:: Задание ::
Перепишите, пожалуйста, без изменений фрагмент текста о смерти, который открывается словами «Смерть вообще не» и завершается словами «остальные девяносто пять?».

Книга: Одинокий пишущий человек
Назад: «…ещё киселику можно?»
Дальше: Проветрить старушку

Нас там знают в лицо

Смерть вообще не физическое явление. Наоборот – это конец всякому физическому явлению, начало всему остальному. Чехов писал – откуда мы знаем, что у человека только пять чувств? А вдруг со смертью уходят эти пять, а остаются остальные девяносто пять?

 

Первое, что выдают солдату израильской армии после призыва, – личный номер, который носят в капсуле на груди (для опознания тела) и который вделан в подошвы ботинок (на случай, если оторвёт ногу). Я не к тому, что смерть в Израиле привычней и обыденней, чем в России, хотя, ввиду некоторых политических моментов, она ходит на более коротком поводке…
Просто я пытаюсь представить, как там выстраивают очередь на высокую аудиенцию согласно личным номерам: «Кто следующий?» – «Я!» – «Номер?» – «800745».

:: Набор строк ::
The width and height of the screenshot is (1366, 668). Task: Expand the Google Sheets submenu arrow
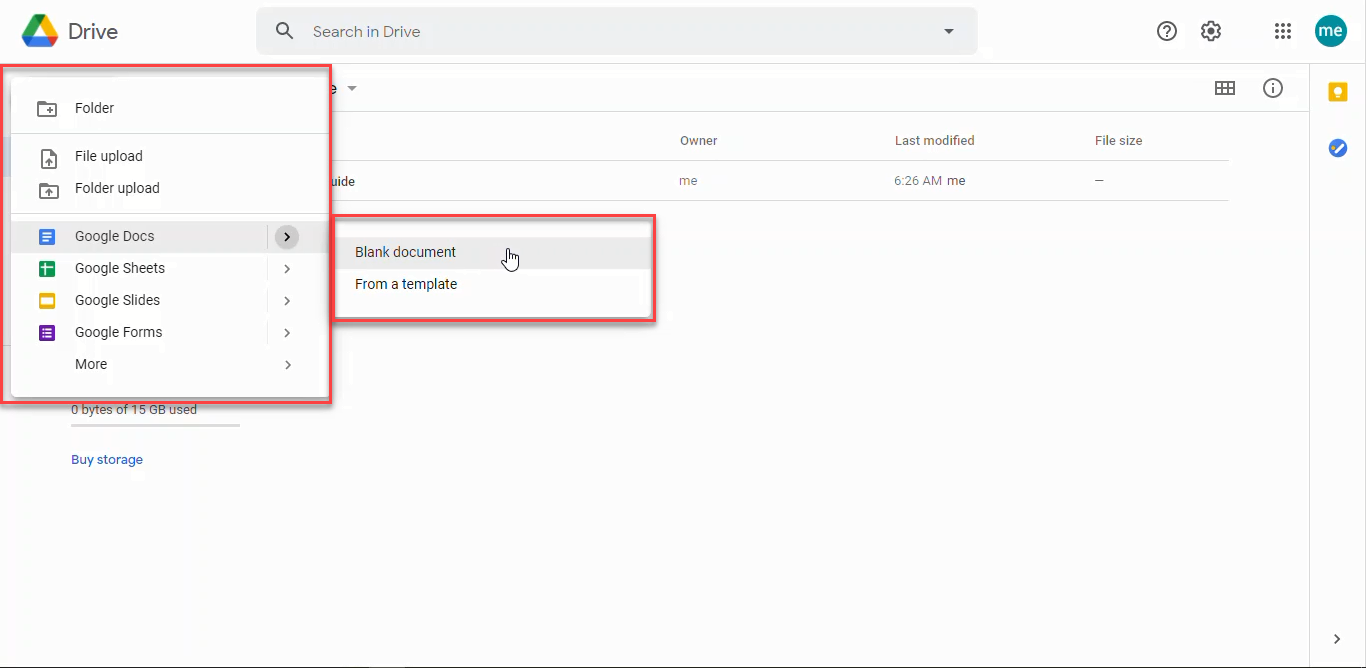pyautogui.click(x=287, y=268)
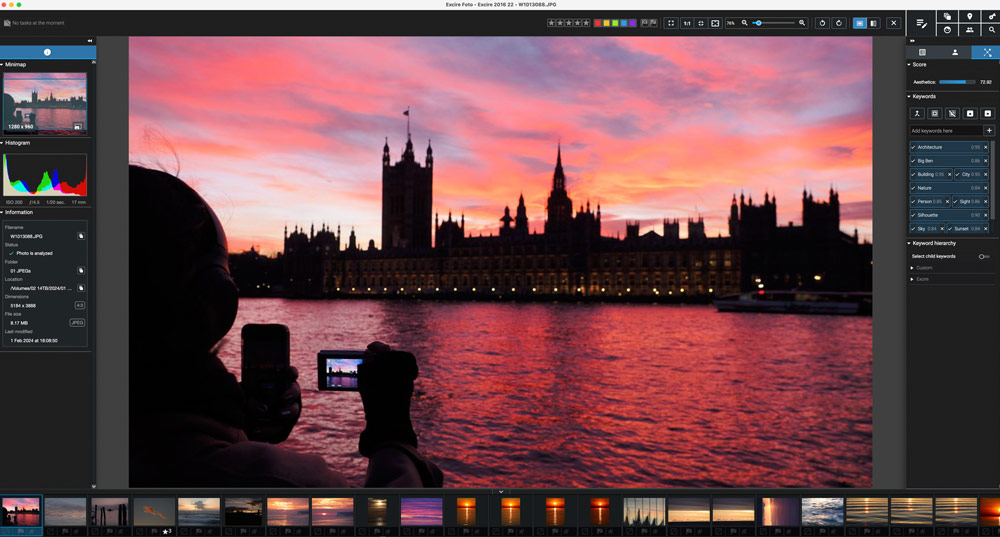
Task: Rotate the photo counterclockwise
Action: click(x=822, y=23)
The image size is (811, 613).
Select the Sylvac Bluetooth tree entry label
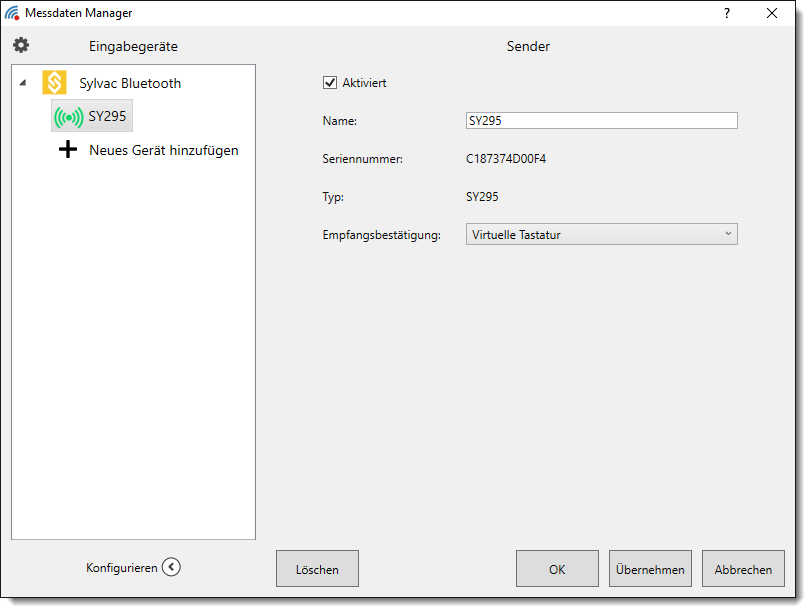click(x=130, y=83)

==

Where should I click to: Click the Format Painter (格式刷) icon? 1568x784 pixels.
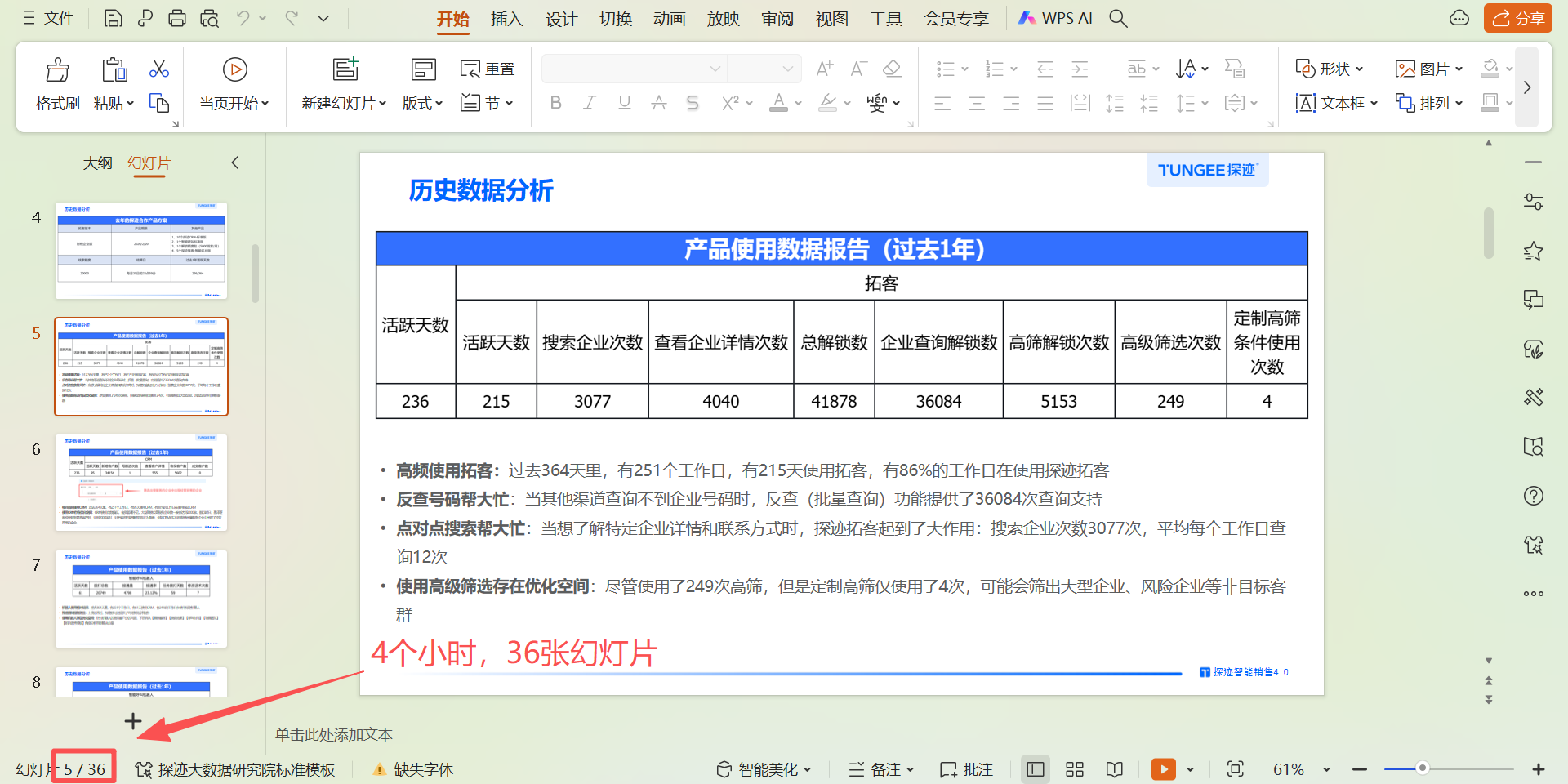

:: Ответ ::
Смерть вообще не физическое явление. Наоборот – это конец всякому физическому явлению, начало всему остальному. Чехов писал – откуда мы знаем, что у человека только пять чувств? А вдруг со смертью уходят эти пять, а остаются остальные девяносто пять?